1050 WASHINGTON BOULEVARD ASSOCIATES, LP v. CITY OF STAMFORD.

2002 Ct. Sup. 8690
No. CV00 0179496 SConnecticut Superior Court, Judicial District of Stamford-Norwalk at Stamford
July 12, 2002

[EDITOR’S NOTE: This case is unpublished as indicated by the issuing court.]

MEMORANDUM OF DECISION RE: MOTION TO STRIKE #116
MINTZ, JUDGE.

This is a tax appeal case, wherein the plaintiff, 1050 Washington Boulevard Associates, LP appeals the property tax assessments made by the defendant, City of Stamford.

The plaintiff alleges the following pertinent facts: that it owned certain real property located in the City of Stamford; that the defendant’s assessor determined that all property in the municipality should be liable for taxation at 70% of its true and actual valuation; that the defendant’s assessor estimated the value of the plaintiffs property; that the assessment was grossly excessive, disproportionate, unlawful and not in accordance with a uniform percentage of true and actual value; that the disproportionate assessment was in violation of General Statutes § 12-64; that the plaintiff timely appealed to the Board of Assessment Appeals (board) claiming to be aggrieved by the assessment; that the board made no change to the assessment; and that the plaintiff is aggrieved by the assessor and board’s actions.

On January 31, 2002, the plaintiff filed an offer of judgment pursuant to Practice Book § 17-14[1] , expressing a willingness to stipulate to a judgment from the defendant in the specified amount. On February CT Page 8691 14, 2002, the defendant filed a motion to strike the plaintiff’s offer of judgment on the grounds that offers of judgment, in the tax appeal context, are legally insufficient and because the application of General Statutes § 12-117a[2] would constitute a denial of the defendant’s equal protection and due process rights. In response, the plaintiff filed a memorandum of law in opposition to the motion to strike.

Preliminarily, the court notes that motions to strike are governed by Practice Book § 10-39 which states in pertinent part that: “Whenever any party wishes to contest (1) the legal sufficiency of the allegations of any complaint, counterclaim or cross claim, or any one or more counts thereof, to state a claim upon which relief can be granted, or (2) the legal sufficiency of any prayer for relief . . . or (3) the legal sufficiency of any such complaint, counter claim or cross complaint, or any count thereof, because of the absence of any necessary party, or (4) the joining of two or more causes of action which cannot properly be united in one complaint . . . or (5) the legal sufficiency of any answer to any complaint, counterclaim or cross complaint, or any part of that answer including any special defense contained therein, that party may do so by filing a motion to strike the contested pleading or part thereof.” Thus, offers of judgment are not covered by § 10-39. However, this court will examine the propriety of the arguments raised in the defendant’s motion and will thus, view the motion to strike as an appropriately filed objection to the filing of the offer of judgment. SeeCocozza v. Wickes, Superior Court, judicial district of Danbury, Docket No. 334642 (June 14, 1999, Radcliffe, J.).

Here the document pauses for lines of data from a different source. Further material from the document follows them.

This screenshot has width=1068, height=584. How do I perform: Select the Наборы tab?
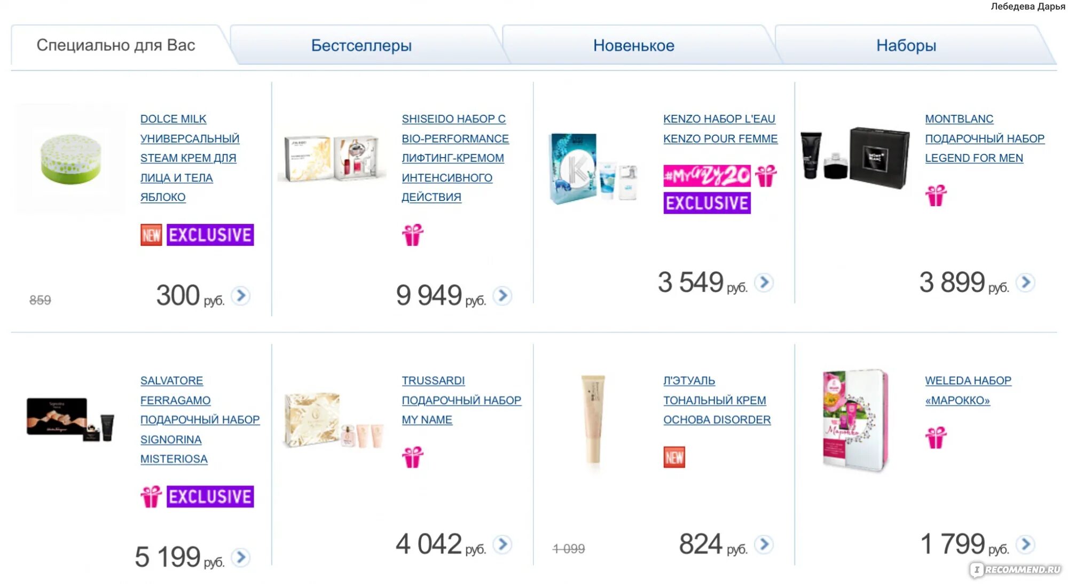(906, 45)
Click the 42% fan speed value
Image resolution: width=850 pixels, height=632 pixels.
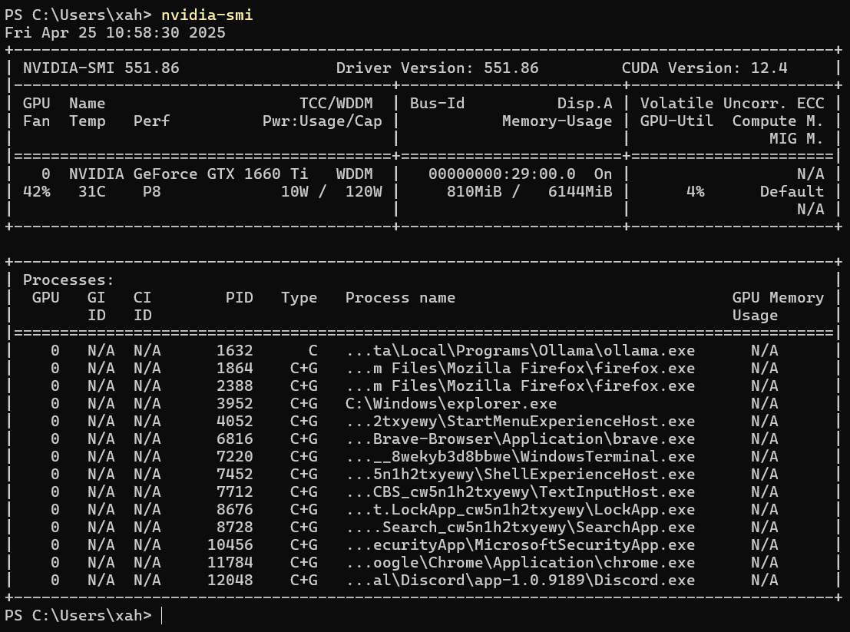click(37, 191)
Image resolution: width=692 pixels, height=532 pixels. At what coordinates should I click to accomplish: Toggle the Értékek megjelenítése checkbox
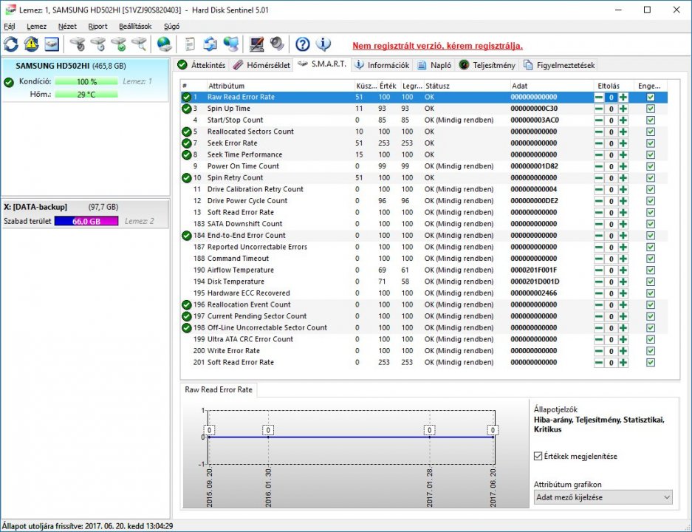tap(538, 457)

The defendant makes three arguments in its motion. First, it argues that an offer of judgment is not permissible in a tax appeal seeking relief pursuant to § 12-117a. Second, although the defendant concedes that tax appeals are indeed civil actions, it argues that they are essentially equitable in nature and thus, outside the scope of the offer of judgment statute. Third, the defendant argues that to the extent that the procedures that apply to the offer of judgment statute, General Statutes § 52-192a,[3] are deemed applicable to tax appeals, they create a significant disparity between the position of defendants and plaintiffs which violates the defendant’s right to equal protection and substantive due process.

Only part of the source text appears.